Getting Started with Bruin

November 24, 2025 · 15 min read

Most data teams end up with a stack that looks like this:

Fivetran or Airbyte for data ingestion.
dbt for SQL transformations.
Airflow for orchestration.
Great Expectations for data quality.

This stack works, but it comes with real costs: each tool requires its own configuration files, authentication setup, and learning curve. Airbyte needs connector configurations. dbt needs profiles.yml and dbt_project.yml. Airflow needs DAGs written in Python. Great Expectations needs expectation suites. For a small team or solo developer, this overhead adds days to what should be a simple pipeline.

Bruin consolidates these tools into one. You define data sources, transformations, and quality checks in a single project. Everything runs through one CLI. If you know SQL, you can build a complete pipeline in an afternoon.

In this guide, you'll build an e-commerce analytics pipeline using CSV files and SQL. You'll load raw data, clean and join it, and produce business metrics that answer questions like "What's our daily revenue?" and "Who are our best customers?"

By the end, you'll have four analytics tables:

Table	Question	Key Metrics
`daily_revenue`	"How much did we make each day?"	Total revenue, order count, customer count
`product_performance`	"Which products sell best?"	Units sold, revenue, ranking
`customer_metrics`	"Who are our best customers?"	Total spent, order count, segment
`category_performance`	"Which categories drive revenue?"	Category revenue, average order value

Prerequisites

To follow this guide, you'll need:

Docker and Docker Compose.

The complete working project is available at https://github.com/ritza-co/getting-started-with-bruin.

Our Data pipeline architecture

Before diving into code, understand what you're building. This pipeline follows a medallion architecture, a pattern that organizes data into layers of increasing quality.

Think of it like a factory assembly line: raw materials (CSV files) enter, go through processing stations (cleaning, joining), and emerge as finished products (analytics tables).

Data pipeline architecture showing three layers: ingestion (CSV files), staging (data cleaning), and analytics (business metrics)

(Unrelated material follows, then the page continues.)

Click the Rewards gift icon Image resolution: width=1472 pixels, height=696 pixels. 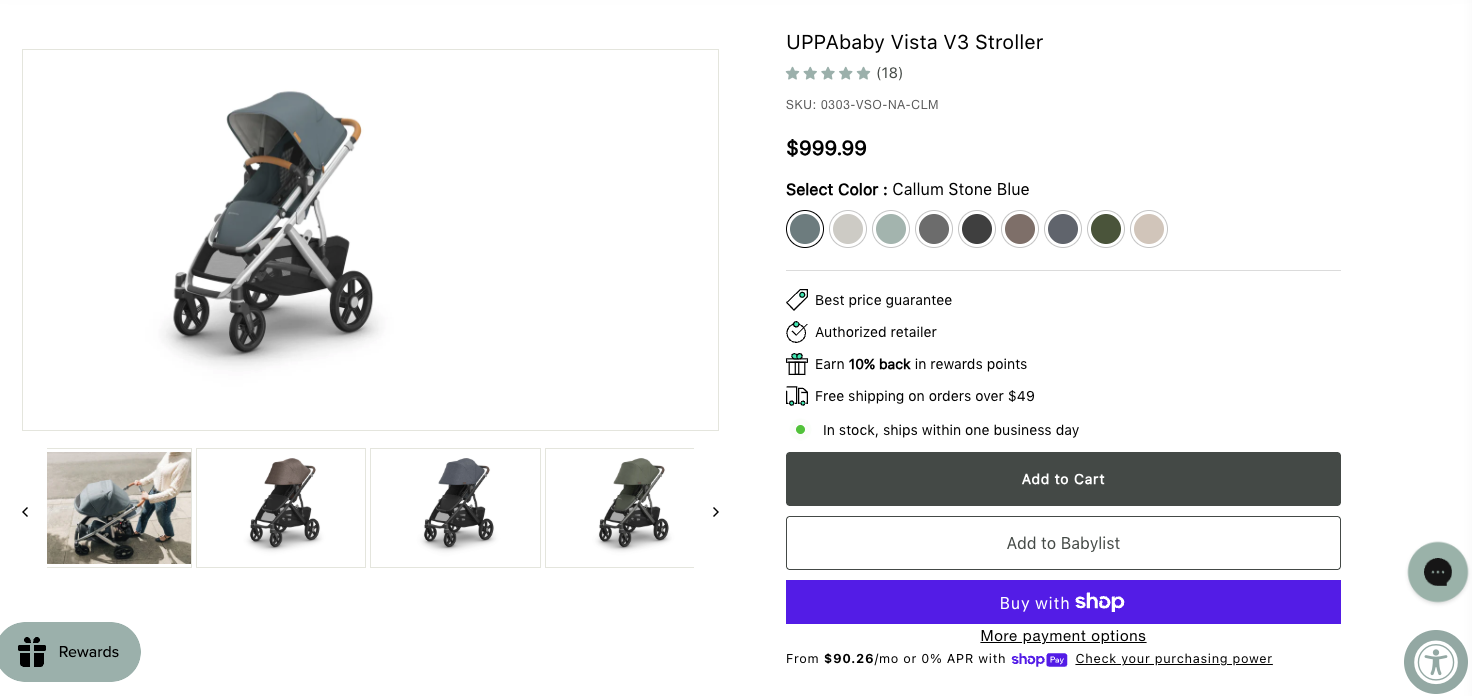click(33, 652)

The pipeline has three layers:

Ingestion layer: This is where CSV files are loaded into DuckDB as seed assets. You'll apply type definitions and run initial quality checks, such as not null and unique constraints.
Staging layer: This is where data gets cleaned and joined. You'll normalize data by trimming whitespace and fixing casing, filter out invalid records, and join related datasets to create the foundation for analytics.
Analytics layer: This is where you aggregate data into meaningful metrics to answer business questions. These tables are optimized for reporting and dashboards.

Bruin Concepts

In Bruin, everything is an asset. An asset is a unit of work that produces data.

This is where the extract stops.